Que comparação faria entre a Santa Teresa da sua infância e formação e a atual? Ainda moraria lá, se pudesse?

Como tentei demonstrar no livro, o lugar da infância é muitas vezes um lugar mítico ou, como diz o filósofo Cioran, um mundo primitivo onde tudo é possível e nada é atualizado. Ali passei anos felizes da infância e, mais tarde, o começo de minha vida adulta, com a formação de uma biblioteca e a rotina de um morador que frequentemente ia de bonde para a faculdade ou para a cidade. Sempre que penso no Rio de Janeiro, minha referência básica é Santa Teresa. Outros podem pensar em praia, eu penso em montanha. Quanto à segunda pergunta, confesso que voltaria a morar no bairro algum dia, satisfeito de reencontrar a minha paisagem, como aquele diplomata aposentado do último romance de Machado de Assis.

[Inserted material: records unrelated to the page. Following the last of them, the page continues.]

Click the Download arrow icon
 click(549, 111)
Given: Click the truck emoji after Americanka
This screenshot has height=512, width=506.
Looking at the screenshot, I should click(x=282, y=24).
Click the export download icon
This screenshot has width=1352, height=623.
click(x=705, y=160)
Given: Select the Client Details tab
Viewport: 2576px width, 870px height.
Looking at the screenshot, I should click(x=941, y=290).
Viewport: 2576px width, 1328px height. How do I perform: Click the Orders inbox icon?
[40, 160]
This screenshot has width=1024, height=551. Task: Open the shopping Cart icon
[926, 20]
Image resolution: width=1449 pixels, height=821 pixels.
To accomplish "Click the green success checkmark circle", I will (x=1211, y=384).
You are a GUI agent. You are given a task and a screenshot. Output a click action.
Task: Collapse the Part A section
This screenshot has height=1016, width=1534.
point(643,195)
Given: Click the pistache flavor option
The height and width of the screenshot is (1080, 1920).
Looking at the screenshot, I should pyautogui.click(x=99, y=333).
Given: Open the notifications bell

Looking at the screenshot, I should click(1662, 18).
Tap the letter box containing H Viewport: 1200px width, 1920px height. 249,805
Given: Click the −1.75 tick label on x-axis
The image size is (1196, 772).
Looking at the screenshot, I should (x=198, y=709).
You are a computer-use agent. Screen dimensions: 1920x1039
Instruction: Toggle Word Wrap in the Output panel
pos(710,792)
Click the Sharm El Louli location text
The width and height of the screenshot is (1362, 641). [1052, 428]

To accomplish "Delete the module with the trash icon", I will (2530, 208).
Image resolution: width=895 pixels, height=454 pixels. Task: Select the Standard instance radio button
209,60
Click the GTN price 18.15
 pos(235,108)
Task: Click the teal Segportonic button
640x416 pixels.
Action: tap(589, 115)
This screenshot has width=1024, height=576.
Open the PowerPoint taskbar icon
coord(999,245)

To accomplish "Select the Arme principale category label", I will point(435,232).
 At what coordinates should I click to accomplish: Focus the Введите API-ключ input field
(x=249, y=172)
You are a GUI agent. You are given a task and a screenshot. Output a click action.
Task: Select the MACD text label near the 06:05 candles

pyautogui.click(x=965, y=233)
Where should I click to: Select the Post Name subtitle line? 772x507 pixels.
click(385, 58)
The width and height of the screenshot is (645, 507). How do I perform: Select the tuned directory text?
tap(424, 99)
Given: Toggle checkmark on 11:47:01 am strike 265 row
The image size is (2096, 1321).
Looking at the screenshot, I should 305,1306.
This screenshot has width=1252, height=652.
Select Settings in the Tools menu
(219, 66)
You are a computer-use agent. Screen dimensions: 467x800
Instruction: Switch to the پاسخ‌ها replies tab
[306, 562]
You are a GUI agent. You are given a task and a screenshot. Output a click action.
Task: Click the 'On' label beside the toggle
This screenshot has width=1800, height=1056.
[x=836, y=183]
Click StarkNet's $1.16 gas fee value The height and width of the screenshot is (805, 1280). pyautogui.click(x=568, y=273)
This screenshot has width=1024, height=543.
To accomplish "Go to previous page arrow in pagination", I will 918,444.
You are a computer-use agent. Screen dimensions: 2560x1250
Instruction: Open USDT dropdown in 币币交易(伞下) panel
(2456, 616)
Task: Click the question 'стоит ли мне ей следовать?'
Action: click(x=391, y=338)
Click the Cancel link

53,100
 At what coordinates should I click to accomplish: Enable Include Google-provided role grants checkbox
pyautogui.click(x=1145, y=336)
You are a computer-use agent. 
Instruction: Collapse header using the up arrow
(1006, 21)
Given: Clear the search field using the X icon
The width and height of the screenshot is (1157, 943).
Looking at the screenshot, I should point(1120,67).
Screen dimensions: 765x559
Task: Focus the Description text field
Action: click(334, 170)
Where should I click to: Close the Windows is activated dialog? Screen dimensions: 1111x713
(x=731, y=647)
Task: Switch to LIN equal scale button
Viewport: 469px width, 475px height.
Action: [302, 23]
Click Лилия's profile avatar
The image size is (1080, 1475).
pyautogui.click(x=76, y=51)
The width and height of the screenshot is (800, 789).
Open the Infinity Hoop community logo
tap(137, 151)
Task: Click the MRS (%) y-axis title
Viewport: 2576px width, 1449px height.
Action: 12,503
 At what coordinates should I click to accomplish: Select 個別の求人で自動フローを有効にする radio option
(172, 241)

Você se fixou principalmente no lugar, não relacionou o bairro com antigos ou novos moradores ilustres. Por que essa preferência quase obstinada pelo aspecto geográfico?

Como expliquei, minha geografia é toda sentimental. Tenho a convicção de que o lugar é de grande importância na formação do escritor, do artista em geral. Penso em Guimarães Rosa e o sertão mineiro, em James Joyce e Dublin, em Balzac e Paris, em Dickens e Londres. Ou seja, o lugar exerce uma influência poderosa, muito mais do que os moradores ilustres que o habitam. Minha preocupação foi buscar e recuperar a identidade que eu mantenho com o bairro. Quando comecei a pensar nesse guia, percebi a importância que tiveram, para mim, as ladeiras, as curvas, a altura do bairro em relação ao mar, a vida rotineira que me parece diferente por completo da que outros cariocas experimentaram.

Pretende escrever outros guias? Quem sabe, sobre os países que vem conhecendo…

Creio que não escreverei outro guia, pelo menos da forma como o de Santa Teresa precisou ser escrito. Mas em meus livros de poesia é possível encontrar poemas sobre lugares como Jacarta, Cidade do México ou Londres, que de algum modo revelam algo de importante para mim. De fato, as cidades me sensibilizam e, quando menos espero, trago memórias às vezes nítidas, outras um tanto vagas, de cafés, ruas e até mesmo da pintura das casas.